Published Oct 04, 2017While sequels should ostensibly expand upon an original concept and refine what made them special to begin with, more often than not, they feel like a cheap copy of a superior predecessor.
But Québécois-turned-Hollywood director Denis Villeneuve's latest film, a sequel to the Ridley Scott sci-fi classic Blade Runner, is the rare exception to the rule — a moody, stylish and nuanced movie that improves upon the first film in almost every imaginable way, even visually (no easy task, considering what a shock to the senses the Harrison Ford-starring picture was upon its release 35 years ago, and continues to be to this day).
Picking up decades after the events of the first film, Ryan Gosling plays a new blade runner tasked with "retiring" even more advanced replicants than we saw in the first film. A case takes him to a California farm outside of Los Angeles — and what he sees there sends him on a journey that finds him digging up facts from 30 years ago, making discoveries that have ramifications beyond the grey, sprawling metropolis he's forced to patrol.
To explain any more would ruin the incredible experience of watching this movie. (Although set in the near future, the film's makers, evidently, want watching Blade Runner 2049 to feel like you're experiencing it in the past — before screening the film for Canadian press in Toronto, a statement written by Villeneuve was read aloud, asking reviewers to withhold character and plot points online.) But we can say this: there are subtle allusions to the previous film (whether it's boiling water acting as a soundtrack in one of the movie's more tense scenes, or the click-clack of images being enlarged on futuristic devices); it's got the same noir-ish overtones; and it's visually stunning (Blade Runner 2049 is far and away the most captivating movie to come out this year).

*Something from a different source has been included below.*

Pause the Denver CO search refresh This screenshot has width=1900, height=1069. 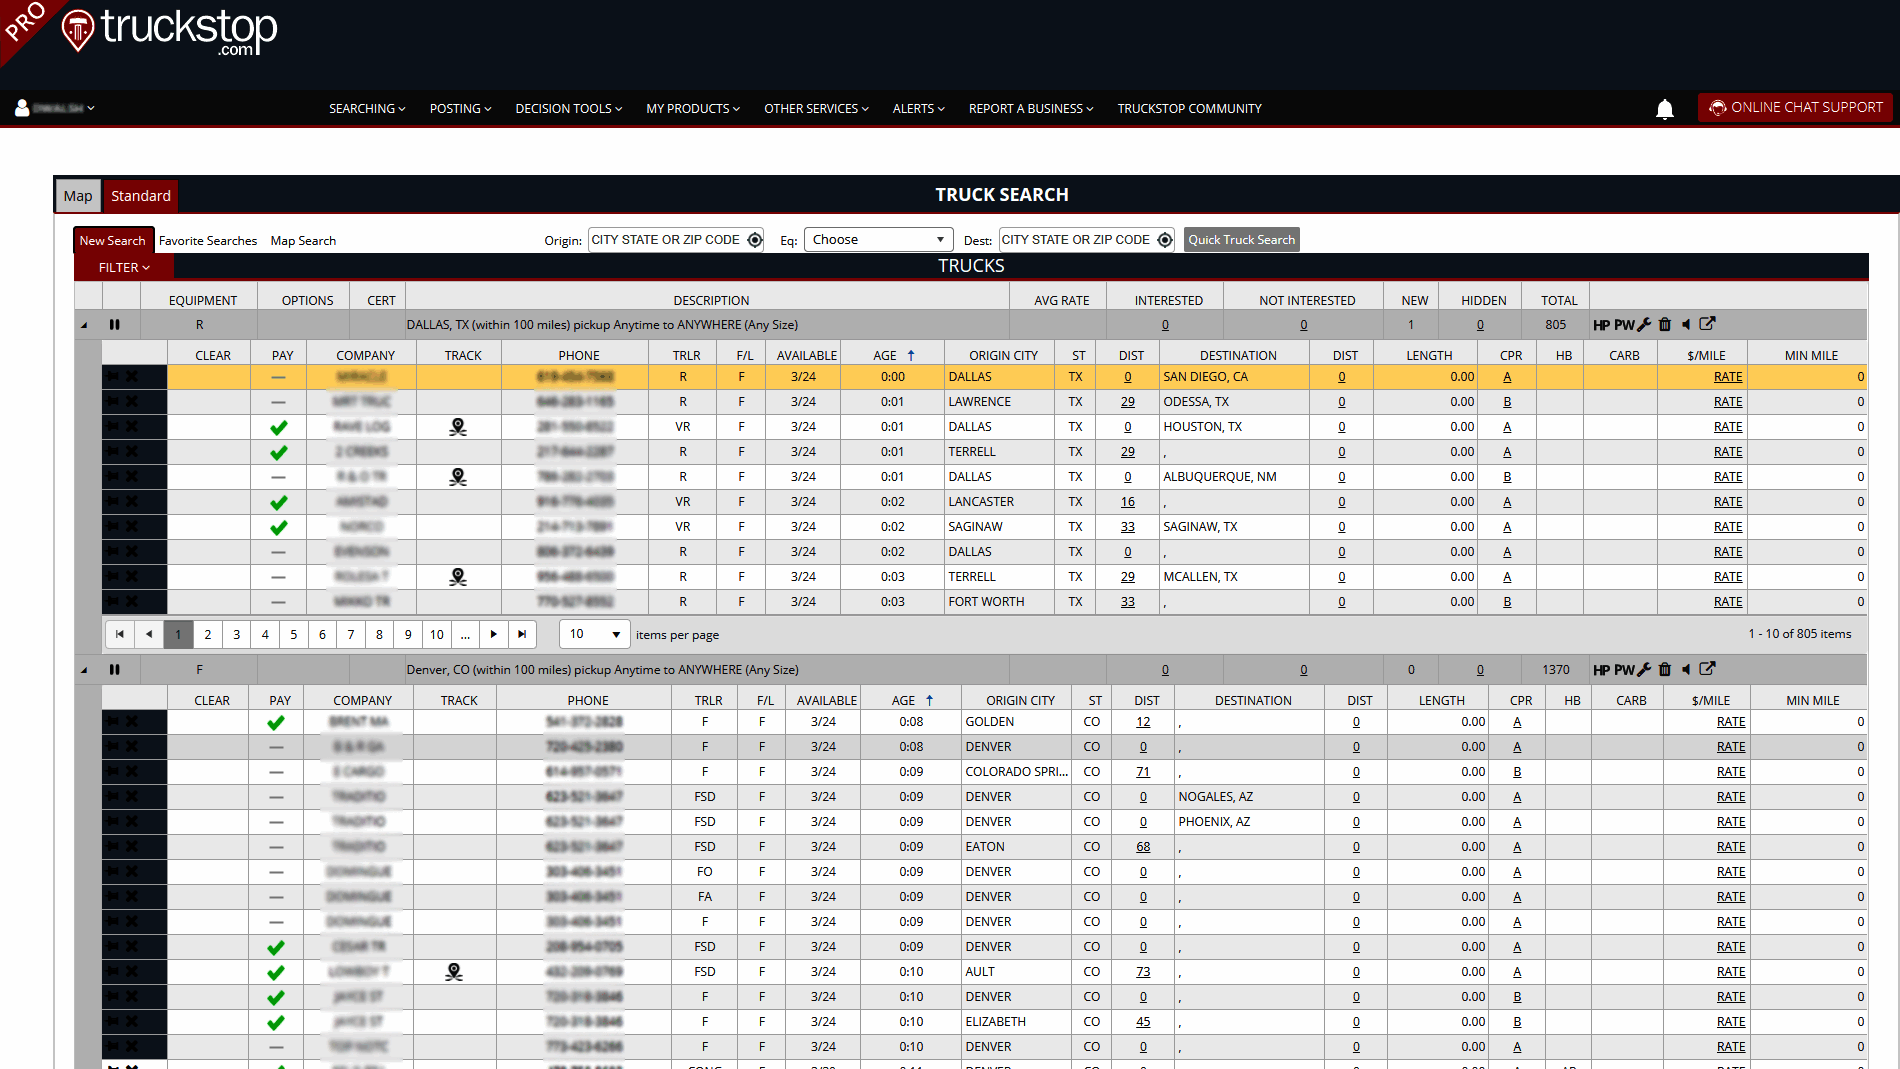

It's also thematically richer. The original movie — based on the critically acclaimed Philip K. Dick novel Do Androids Dream of Electric Sheep?, published at the tail end of the Civil Rights movement and as the counterculture of the 1960s began to fully bloom across the Western world — mostly dealt with issues related to free will and an ever-changing reality.
Those topics pop up again here, but Blade Runner 2049 focuses more of its efforts on exploring how technology changes society and us — something expanded upon by Dick in 1972, four years after the book's publication, with his speech "The Android and the Human." In it, Dick spoke about the human process of animating the things — now, mostly electronic — that surround us, how we inject meaning and emotion into the inanimate as they become more essential to our day-to-day lives. Are robots becoming more like humans, or are humans becoming more like robots? And how does that shape the value of our experiences?

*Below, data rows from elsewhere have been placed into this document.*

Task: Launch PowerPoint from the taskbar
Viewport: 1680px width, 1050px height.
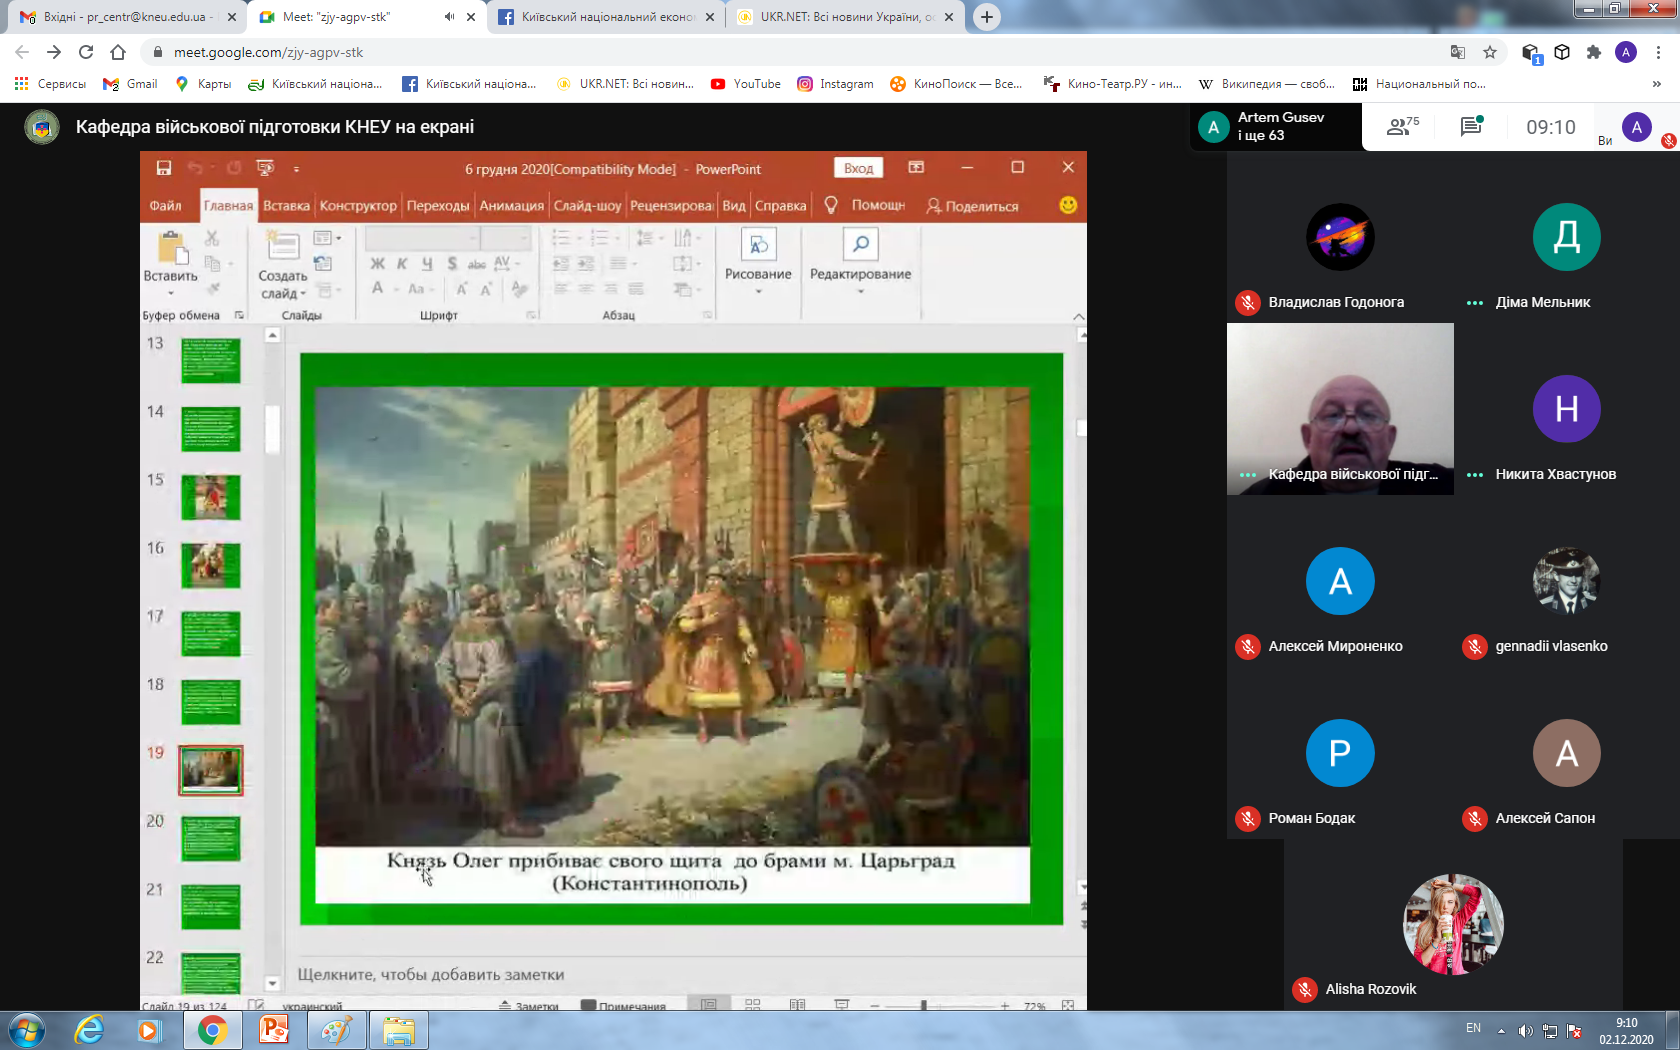Action: (273, 1029)
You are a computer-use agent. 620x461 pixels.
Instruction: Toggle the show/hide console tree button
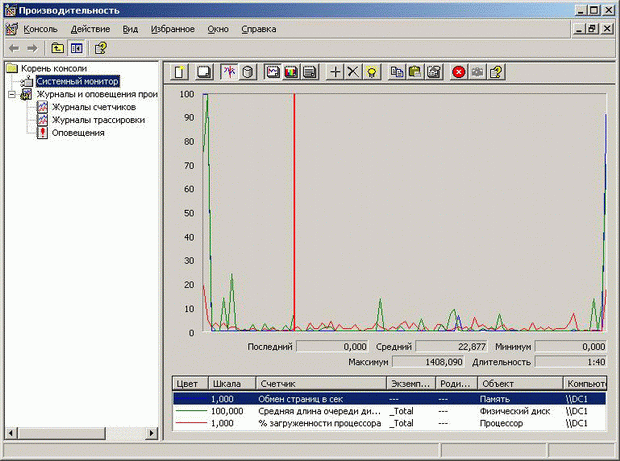coord(76,47)
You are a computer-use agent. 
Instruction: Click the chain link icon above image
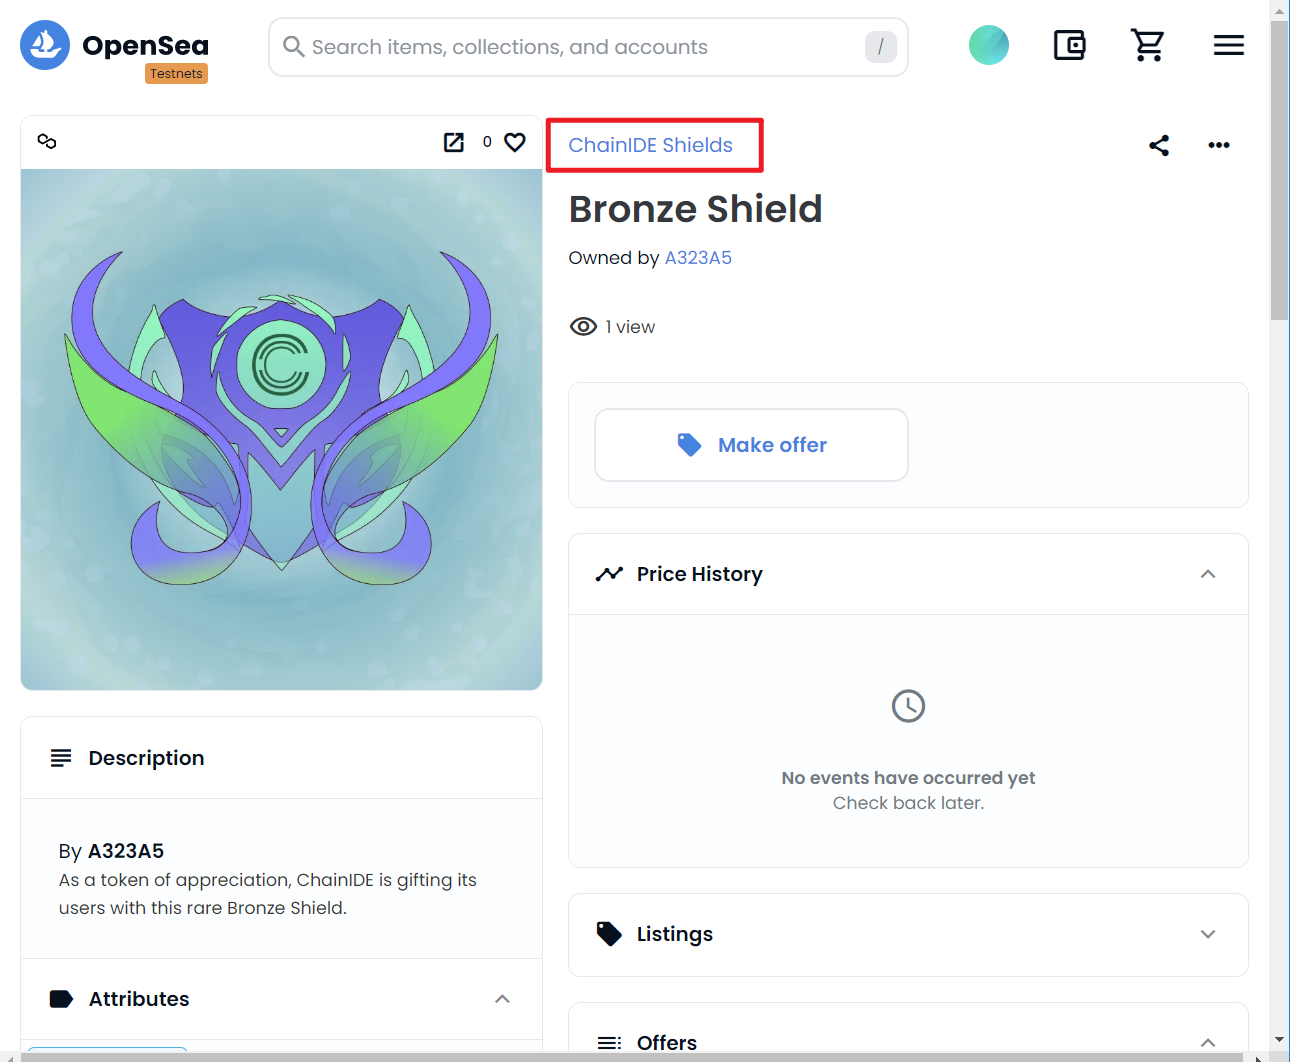tap(46, 141)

Villeneuve (working from a screenplay by original Blade Runner writer Hampton Fancher and small screen/cinematic sci-fi stud Michael Green) tackles those issues in a stylishly — sometimes subdued, sometimes not — way. It's established early on that the world of Blade Runner wouldn't exist without slave labour and genetically modified food, and its characters grapple with intimacy (akin to the themes of Spike Jonze's Her), an increasingly corporatized society (those in-your-face Coca-Cola advertisements rear their ugly heads once again, and the film's main conglomerate has more power than the police) and the meaning of existence in a technologically advanced society.

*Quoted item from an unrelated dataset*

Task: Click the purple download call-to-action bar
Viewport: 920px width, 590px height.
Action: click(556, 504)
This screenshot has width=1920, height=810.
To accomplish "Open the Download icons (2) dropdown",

It's heady stuff for a movie-going audience that's been more likely to spend money on horror movie reboots than anything else this past summer. But Blade Runner 2049, despite the bad connotations usually associated with big-budget sequels, is a must-see, an awe-inspiring movie with a seemingly limitless scope that plumbs unseen emotional depths. It will have you questioning what's real and what's not — and whether, at the end of the day, that even matters.